Como um alienígena viciante vira metáfora para relações tóxicas

No papel, a premissa soa como trash de sessão da madrugada: Joey (Olivia Taylor Dudley) escapou de uma relação com um alienígena que se passa por humano, e agora vive em codependência com seu melhor amigo Craig (Jordan Gavaris). Quando o alienígena, Brian (Lou Taylor Pucci), ressurge oferecendo seu toque ‘tipo heroína’, ambos caem de volta na armadilha. Mas Heimann sabe exatamente o que está fazendo.

O que torna a metáfora eficaz é como Brian opera. Ele não é um monstro de horror genérico — é um narcisista encantador que oferece exatamente o que Joey e Craig acham que precisam. Seu toque elimina ansiedade, depressão, os ruídos mentais constantes. É a promessa de qualquer relação tóxica: a solução mágica para sua dor interna. E como qualquer relação desse tipo, o preço vem depois, quando você percebe que entregou sua autonomia em troca de alívio temporário.

Lou Taylor Pucci construiu Brian com essa dualidade deliberadamente. O ator convenceu o diretor a tingir seu cabelo de preto porque ‘precisava haver algo sinistro e demoníaco’ no personagem — uma escolha visual que funciona porque Brian precisa ser magnético o suficiente para justificar a atração, mas estranho o suficiente para gerar desconforto no espectador atento.
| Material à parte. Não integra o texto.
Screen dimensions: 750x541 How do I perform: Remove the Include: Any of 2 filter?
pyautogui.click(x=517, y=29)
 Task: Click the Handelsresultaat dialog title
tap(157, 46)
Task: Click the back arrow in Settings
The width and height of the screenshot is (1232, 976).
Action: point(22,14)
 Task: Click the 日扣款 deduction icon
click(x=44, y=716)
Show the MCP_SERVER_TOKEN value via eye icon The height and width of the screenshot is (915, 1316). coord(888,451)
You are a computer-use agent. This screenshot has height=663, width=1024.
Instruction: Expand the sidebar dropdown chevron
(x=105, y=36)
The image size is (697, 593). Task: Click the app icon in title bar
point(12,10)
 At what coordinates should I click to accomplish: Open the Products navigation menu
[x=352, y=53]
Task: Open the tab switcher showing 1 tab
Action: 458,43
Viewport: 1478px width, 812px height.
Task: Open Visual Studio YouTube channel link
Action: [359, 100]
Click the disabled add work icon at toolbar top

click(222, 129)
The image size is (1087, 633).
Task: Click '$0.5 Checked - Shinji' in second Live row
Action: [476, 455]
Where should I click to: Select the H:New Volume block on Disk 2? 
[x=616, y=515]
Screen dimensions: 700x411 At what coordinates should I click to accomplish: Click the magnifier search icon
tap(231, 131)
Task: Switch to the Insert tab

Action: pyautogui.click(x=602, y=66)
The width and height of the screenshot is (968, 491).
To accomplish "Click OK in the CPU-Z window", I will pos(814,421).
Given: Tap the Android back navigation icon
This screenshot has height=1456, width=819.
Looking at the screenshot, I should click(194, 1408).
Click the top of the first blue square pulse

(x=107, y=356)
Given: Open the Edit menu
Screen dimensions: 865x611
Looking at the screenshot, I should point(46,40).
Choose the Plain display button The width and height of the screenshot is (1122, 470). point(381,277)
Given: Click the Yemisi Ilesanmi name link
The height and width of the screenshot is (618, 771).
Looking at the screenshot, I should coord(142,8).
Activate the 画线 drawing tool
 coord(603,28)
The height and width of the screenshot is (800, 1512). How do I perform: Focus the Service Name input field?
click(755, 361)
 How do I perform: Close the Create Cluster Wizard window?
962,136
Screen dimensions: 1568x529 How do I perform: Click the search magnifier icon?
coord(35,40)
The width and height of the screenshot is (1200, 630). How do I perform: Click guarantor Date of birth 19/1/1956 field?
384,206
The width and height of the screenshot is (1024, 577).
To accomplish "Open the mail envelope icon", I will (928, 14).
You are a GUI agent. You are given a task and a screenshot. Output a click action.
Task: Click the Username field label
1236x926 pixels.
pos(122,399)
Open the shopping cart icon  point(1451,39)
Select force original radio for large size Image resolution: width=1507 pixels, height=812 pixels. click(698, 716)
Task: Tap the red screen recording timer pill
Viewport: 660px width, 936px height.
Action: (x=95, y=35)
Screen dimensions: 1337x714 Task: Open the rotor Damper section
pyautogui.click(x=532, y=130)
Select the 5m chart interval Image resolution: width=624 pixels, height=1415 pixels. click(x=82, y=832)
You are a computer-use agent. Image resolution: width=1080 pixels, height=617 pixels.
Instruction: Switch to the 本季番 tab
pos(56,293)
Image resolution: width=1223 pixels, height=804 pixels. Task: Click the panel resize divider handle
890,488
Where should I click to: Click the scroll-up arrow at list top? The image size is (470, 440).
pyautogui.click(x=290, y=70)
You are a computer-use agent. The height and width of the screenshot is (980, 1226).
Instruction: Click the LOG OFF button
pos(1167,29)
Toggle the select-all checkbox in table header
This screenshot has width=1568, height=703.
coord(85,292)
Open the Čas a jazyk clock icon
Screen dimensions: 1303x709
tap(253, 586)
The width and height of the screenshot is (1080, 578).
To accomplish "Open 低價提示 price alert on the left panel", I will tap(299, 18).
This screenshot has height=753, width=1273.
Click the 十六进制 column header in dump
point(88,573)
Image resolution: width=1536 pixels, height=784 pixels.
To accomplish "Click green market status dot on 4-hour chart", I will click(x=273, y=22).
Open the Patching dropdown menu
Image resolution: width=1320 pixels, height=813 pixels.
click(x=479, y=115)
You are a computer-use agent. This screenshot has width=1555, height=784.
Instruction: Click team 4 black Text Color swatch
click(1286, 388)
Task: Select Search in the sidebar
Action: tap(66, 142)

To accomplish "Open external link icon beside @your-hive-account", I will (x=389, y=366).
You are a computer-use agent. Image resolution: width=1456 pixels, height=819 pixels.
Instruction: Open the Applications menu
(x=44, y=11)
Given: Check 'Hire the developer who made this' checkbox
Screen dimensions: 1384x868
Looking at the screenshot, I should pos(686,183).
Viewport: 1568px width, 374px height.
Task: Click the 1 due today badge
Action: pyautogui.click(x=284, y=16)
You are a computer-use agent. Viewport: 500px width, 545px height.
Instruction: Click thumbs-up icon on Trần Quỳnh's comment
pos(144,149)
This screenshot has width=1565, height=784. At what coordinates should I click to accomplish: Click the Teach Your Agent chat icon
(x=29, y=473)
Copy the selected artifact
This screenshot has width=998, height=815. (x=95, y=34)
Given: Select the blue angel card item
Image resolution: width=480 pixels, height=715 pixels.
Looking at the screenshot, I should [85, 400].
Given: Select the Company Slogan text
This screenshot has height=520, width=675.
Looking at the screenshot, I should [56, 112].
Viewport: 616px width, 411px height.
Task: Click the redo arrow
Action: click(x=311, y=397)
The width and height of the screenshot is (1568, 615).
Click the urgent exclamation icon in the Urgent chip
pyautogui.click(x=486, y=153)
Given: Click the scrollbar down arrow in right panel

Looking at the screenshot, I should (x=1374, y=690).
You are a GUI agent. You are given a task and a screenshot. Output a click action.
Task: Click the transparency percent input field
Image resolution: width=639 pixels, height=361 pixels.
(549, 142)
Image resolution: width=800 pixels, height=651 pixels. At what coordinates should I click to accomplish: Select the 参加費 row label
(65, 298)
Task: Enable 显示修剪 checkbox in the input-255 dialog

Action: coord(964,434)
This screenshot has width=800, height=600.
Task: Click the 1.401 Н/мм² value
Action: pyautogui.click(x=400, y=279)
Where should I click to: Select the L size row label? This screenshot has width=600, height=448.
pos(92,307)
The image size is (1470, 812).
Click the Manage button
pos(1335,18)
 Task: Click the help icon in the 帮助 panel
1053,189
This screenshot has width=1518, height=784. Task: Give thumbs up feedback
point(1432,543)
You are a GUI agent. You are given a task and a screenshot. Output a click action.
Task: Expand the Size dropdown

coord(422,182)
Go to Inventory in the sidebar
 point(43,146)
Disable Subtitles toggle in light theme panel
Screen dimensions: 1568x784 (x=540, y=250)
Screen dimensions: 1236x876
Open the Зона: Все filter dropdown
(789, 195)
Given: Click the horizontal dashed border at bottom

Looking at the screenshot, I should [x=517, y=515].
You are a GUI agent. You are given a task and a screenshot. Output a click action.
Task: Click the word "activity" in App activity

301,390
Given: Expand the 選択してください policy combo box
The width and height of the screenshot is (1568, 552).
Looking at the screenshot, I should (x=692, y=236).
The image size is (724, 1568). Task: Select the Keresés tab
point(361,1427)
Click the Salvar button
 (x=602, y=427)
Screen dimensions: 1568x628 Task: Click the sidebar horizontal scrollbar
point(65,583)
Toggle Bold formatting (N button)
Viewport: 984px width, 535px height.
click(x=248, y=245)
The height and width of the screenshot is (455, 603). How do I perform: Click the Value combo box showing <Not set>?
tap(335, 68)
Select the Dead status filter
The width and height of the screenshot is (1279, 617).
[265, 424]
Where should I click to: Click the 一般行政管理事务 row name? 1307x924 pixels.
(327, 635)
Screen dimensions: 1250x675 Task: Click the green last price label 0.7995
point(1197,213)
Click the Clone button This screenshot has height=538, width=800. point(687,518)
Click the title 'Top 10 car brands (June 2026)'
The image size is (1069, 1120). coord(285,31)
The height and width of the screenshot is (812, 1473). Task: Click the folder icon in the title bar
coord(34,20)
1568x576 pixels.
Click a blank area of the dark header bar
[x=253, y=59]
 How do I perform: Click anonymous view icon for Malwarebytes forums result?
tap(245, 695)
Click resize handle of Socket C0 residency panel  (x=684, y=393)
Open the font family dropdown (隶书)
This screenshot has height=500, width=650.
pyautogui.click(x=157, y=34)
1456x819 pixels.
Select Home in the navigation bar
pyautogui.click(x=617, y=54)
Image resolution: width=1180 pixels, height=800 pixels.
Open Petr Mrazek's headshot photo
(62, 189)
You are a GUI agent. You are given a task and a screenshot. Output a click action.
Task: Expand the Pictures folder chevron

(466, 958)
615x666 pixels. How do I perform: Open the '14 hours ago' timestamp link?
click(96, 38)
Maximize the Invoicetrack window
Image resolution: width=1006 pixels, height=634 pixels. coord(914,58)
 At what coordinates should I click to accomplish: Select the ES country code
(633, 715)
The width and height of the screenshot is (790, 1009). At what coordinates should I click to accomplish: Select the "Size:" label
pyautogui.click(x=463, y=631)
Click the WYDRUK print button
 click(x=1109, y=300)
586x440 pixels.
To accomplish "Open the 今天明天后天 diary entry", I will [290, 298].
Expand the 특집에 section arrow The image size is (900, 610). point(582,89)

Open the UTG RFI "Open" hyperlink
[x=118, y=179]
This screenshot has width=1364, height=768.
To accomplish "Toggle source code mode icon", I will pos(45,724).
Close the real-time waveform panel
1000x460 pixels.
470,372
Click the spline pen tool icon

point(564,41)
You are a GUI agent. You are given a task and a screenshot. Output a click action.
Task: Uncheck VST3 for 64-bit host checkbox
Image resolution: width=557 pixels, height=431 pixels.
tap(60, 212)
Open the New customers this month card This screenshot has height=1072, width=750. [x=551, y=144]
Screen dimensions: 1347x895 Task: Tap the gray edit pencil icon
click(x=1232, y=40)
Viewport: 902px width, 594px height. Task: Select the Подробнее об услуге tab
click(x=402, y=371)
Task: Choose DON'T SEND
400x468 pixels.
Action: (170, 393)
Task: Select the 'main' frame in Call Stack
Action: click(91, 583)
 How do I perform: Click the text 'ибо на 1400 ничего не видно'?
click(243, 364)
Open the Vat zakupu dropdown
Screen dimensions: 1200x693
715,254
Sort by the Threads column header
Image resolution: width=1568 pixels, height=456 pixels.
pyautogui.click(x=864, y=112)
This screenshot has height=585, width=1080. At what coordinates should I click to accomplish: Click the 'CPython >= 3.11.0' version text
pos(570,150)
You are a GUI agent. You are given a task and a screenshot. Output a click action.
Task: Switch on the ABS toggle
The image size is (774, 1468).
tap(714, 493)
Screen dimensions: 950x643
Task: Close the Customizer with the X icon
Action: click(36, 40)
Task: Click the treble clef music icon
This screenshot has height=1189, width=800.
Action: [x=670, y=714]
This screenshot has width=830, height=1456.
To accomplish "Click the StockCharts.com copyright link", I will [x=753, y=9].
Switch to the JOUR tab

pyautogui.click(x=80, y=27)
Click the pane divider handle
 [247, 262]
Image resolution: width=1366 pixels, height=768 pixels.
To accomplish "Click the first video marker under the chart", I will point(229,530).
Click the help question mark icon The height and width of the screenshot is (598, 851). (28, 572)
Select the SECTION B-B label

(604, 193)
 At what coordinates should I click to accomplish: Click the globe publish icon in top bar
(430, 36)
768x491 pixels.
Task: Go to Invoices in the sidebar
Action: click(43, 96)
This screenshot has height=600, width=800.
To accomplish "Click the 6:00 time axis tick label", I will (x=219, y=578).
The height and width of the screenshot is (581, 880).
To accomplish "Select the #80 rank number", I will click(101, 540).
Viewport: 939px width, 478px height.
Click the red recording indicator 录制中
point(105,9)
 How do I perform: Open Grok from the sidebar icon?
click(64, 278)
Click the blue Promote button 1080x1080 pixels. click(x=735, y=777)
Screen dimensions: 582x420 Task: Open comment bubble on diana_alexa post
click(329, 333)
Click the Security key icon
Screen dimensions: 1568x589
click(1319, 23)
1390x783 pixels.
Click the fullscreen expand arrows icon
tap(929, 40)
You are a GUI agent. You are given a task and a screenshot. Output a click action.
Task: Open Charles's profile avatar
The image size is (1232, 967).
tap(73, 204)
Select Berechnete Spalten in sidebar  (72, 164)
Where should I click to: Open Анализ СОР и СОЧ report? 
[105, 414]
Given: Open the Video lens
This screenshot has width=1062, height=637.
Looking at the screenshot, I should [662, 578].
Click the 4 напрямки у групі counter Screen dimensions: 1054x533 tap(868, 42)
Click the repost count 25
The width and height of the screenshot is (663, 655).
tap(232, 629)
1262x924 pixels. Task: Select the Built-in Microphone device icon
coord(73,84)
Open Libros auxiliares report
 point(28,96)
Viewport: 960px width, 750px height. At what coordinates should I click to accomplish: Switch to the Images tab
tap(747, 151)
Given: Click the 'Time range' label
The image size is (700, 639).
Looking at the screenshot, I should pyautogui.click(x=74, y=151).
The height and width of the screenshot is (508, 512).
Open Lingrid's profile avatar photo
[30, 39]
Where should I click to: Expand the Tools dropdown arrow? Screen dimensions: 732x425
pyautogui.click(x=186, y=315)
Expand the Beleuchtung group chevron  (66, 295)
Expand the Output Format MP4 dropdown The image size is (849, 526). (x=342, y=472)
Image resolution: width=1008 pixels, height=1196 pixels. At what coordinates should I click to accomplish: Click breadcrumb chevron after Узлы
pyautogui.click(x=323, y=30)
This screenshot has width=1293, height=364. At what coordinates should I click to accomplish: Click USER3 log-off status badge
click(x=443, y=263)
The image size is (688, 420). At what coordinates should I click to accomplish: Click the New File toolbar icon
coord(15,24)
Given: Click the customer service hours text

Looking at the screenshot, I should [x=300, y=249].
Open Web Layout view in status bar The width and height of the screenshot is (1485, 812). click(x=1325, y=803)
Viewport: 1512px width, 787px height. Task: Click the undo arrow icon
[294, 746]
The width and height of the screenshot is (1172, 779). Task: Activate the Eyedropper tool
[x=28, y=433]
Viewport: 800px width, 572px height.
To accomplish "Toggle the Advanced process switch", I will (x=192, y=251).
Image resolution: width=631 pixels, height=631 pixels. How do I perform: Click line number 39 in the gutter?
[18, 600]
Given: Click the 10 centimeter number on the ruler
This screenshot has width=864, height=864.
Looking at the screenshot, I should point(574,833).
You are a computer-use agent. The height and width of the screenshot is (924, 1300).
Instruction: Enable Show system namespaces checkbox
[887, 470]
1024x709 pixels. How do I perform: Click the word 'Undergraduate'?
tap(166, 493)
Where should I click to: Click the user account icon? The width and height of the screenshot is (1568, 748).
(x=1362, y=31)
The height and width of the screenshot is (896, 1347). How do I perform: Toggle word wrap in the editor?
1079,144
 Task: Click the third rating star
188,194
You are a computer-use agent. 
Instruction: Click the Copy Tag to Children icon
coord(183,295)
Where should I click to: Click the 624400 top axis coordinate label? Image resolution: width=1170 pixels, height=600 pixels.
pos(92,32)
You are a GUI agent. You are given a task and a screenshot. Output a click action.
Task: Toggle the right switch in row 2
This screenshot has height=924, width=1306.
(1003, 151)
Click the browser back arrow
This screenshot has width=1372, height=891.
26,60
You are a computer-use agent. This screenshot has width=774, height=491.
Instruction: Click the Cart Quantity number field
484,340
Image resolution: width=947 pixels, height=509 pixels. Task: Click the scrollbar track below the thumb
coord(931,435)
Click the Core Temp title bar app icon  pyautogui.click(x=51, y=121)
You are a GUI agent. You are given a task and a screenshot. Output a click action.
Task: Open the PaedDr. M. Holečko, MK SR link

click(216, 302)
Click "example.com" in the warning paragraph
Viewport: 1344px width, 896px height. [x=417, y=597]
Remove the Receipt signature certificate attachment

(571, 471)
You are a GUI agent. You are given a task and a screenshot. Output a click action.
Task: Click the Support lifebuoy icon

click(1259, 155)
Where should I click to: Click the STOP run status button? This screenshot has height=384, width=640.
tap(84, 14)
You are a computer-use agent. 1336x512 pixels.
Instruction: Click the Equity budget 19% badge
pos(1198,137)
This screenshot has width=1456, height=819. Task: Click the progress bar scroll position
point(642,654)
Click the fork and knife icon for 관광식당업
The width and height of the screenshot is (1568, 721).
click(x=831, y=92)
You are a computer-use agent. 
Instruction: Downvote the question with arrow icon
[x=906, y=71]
A visão autoral de Addison Heimann e suas influências

Heimann não esconde suas referências. O diretor citou o filme mexicano ‘The Untamed’ — sobre um alienígena que oferece prazer transcendente — como ponto de partida, mas foi além ao mergulhar no cinema japonês de exploração dos anos 60 e 70, os chamados ‘pink films’. O resultado visual é uma mistura de ‘A Casa do Espanto’ de Nobuhiko Obayashi com a teatralidade de ‘Mishima: Uma Vida em Quatro Tempos’ de Paul Schrader.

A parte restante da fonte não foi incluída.